** begin **

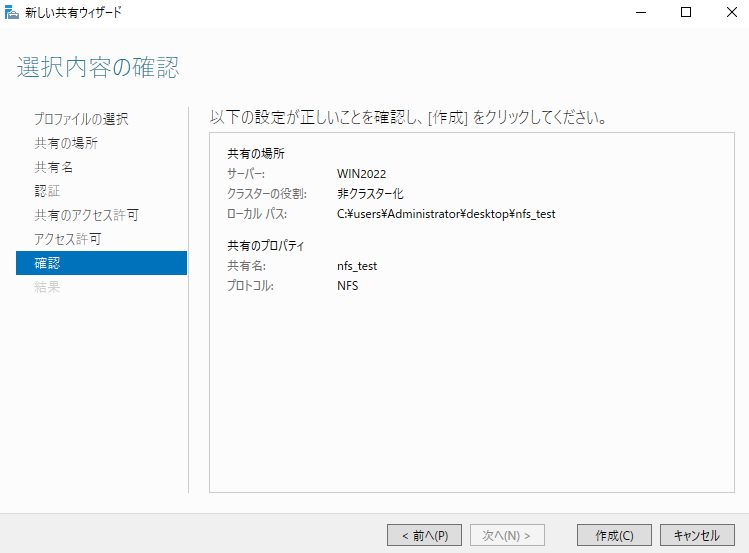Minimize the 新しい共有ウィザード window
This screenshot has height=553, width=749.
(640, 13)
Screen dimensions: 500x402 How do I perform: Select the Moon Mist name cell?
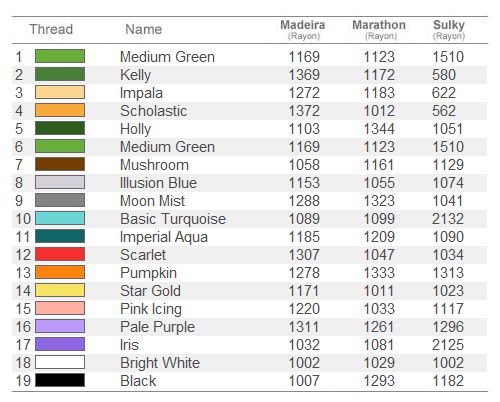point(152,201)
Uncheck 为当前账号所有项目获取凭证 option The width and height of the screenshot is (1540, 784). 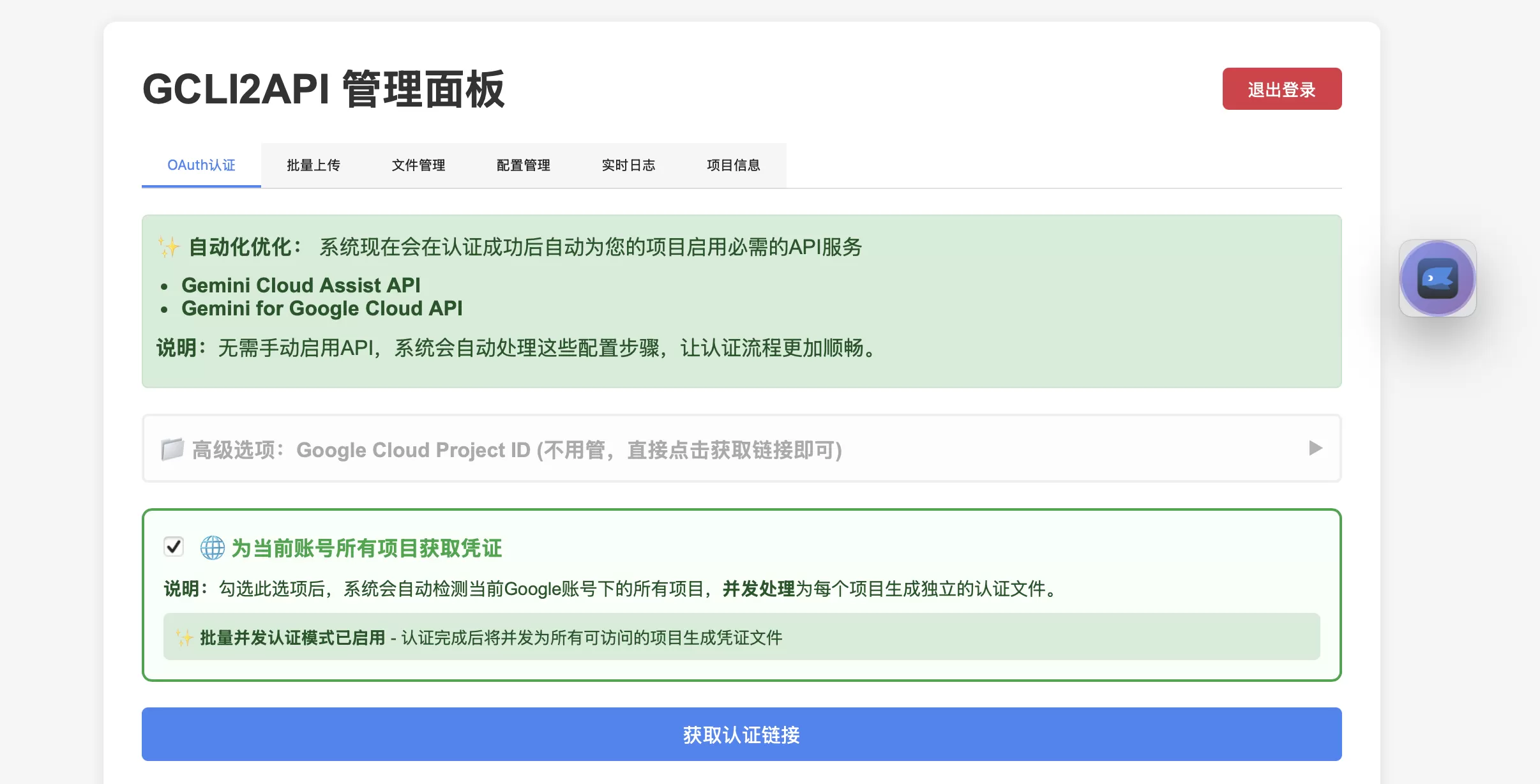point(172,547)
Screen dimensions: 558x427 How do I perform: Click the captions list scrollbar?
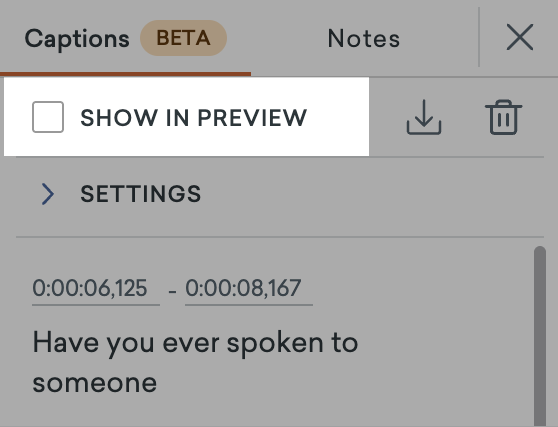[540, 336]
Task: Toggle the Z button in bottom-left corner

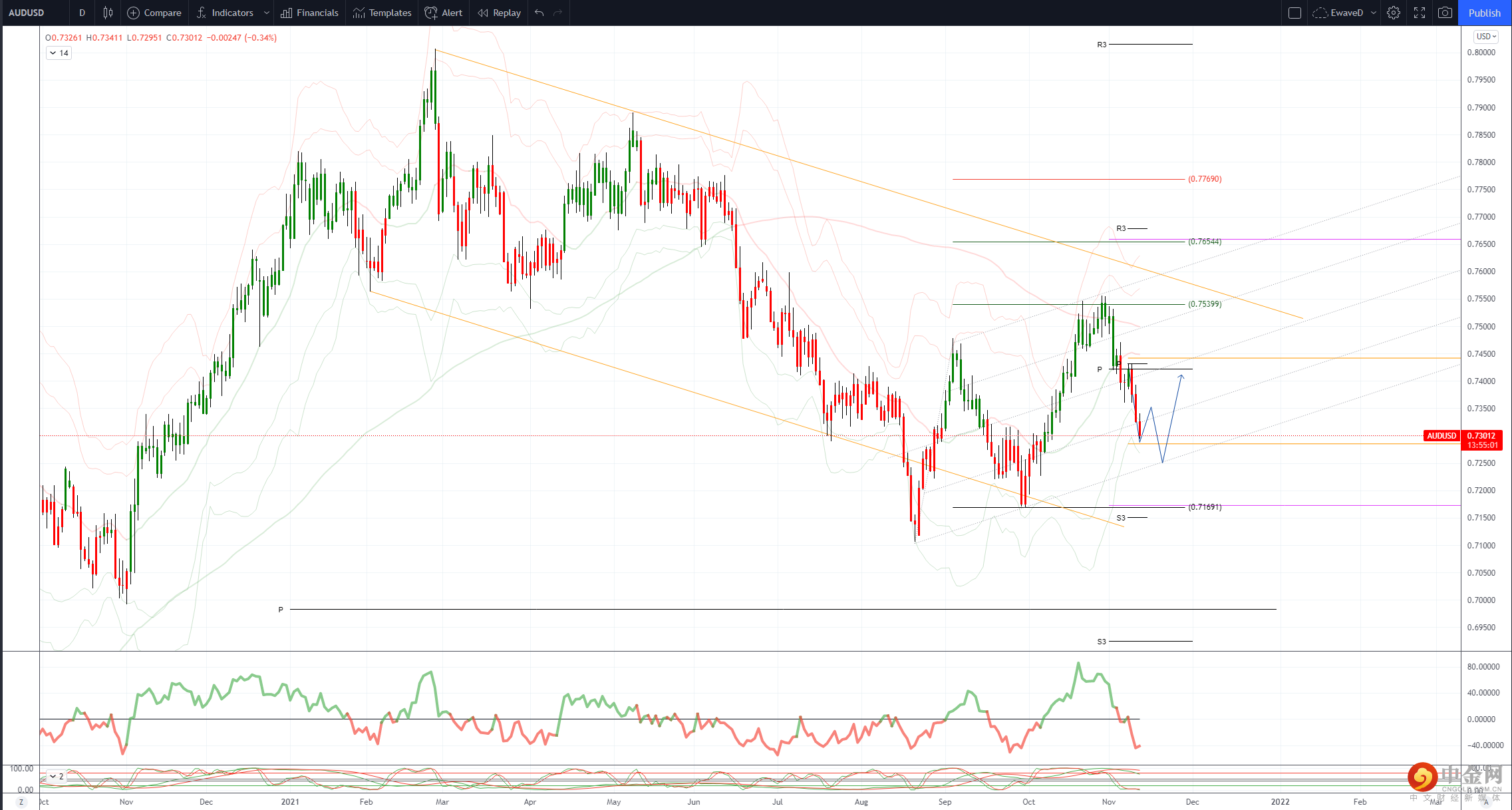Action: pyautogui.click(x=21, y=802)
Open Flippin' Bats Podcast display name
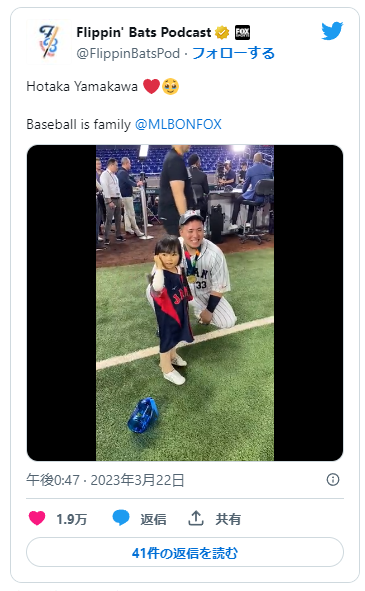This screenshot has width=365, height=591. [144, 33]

** end **
** begin **

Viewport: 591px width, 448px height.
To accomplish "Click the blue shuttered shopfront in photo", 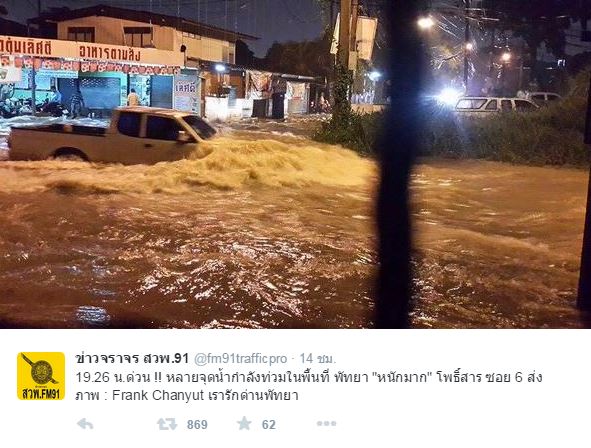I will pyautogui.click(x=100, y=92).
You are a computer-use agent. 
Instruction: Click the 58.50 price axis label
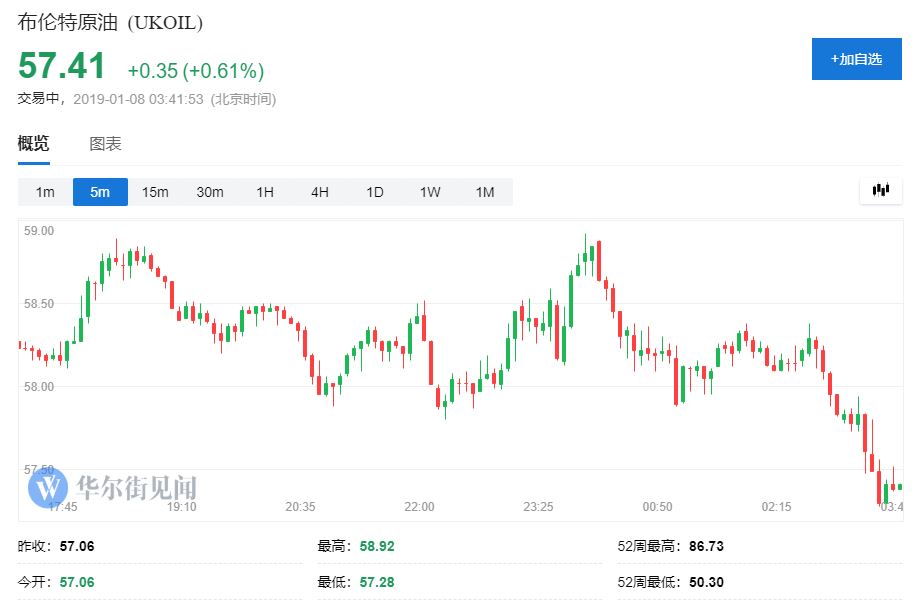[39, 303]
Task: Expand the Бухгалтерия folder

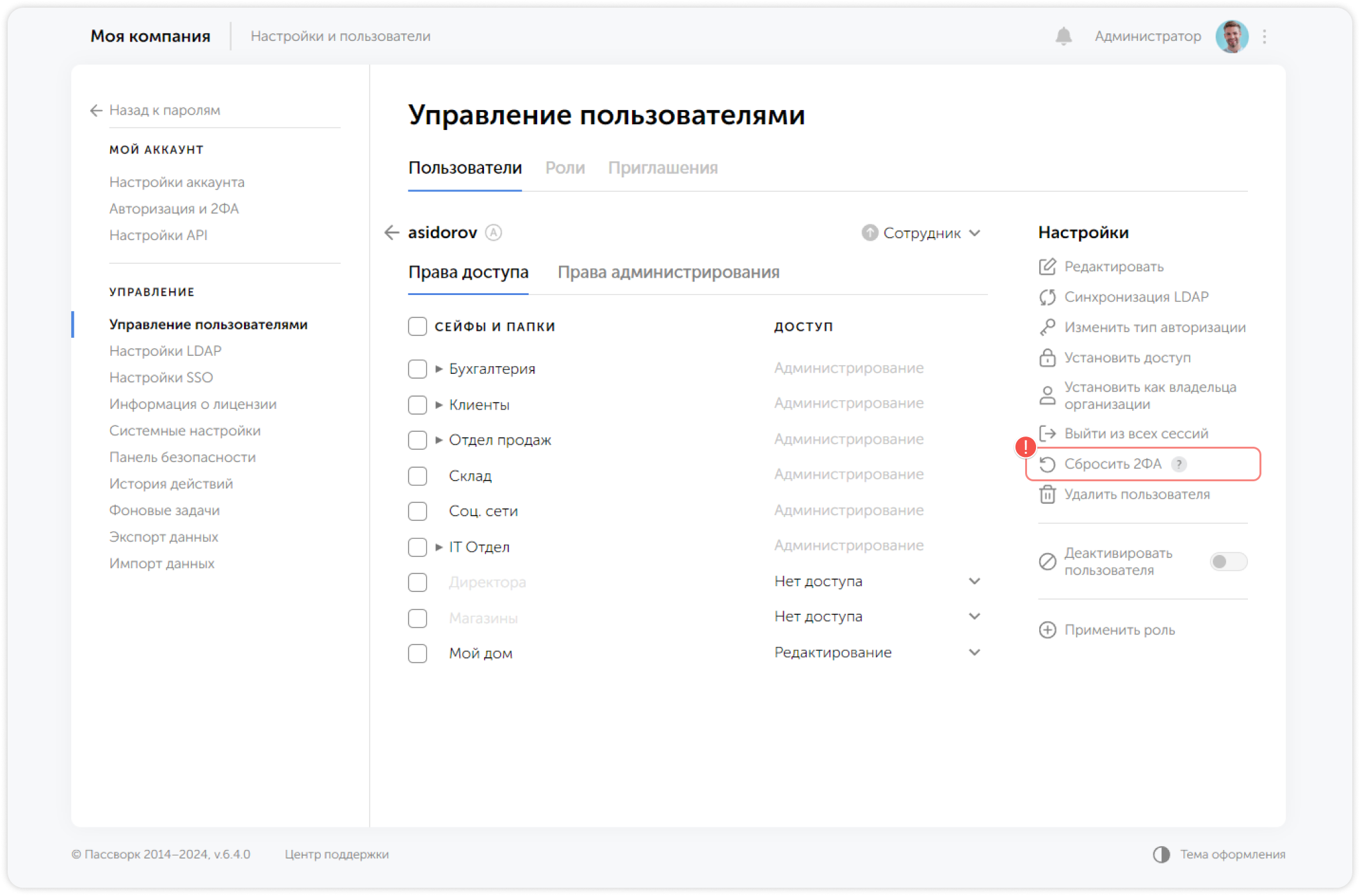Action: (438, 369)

** end **

--- Exercise ---
Copy the records above, everything from the line containing "Screen dimensions: 558x427" down to the line containing "This screenshot has width=365, height=591.", with both of those lines included. Leave the pictures out of your copy.

--- Solved problem ---
Screen dimensions: 558x427 How do I perform: Click the captions list scrollbar?
[540, 336]
Task: Toggle the Z button in bottom-left corner

Action: pyautogui.click(x=21, y=802)
Open Flippin' Bats Podcast display name
This screenshot has width=365, height=591. [144, 33]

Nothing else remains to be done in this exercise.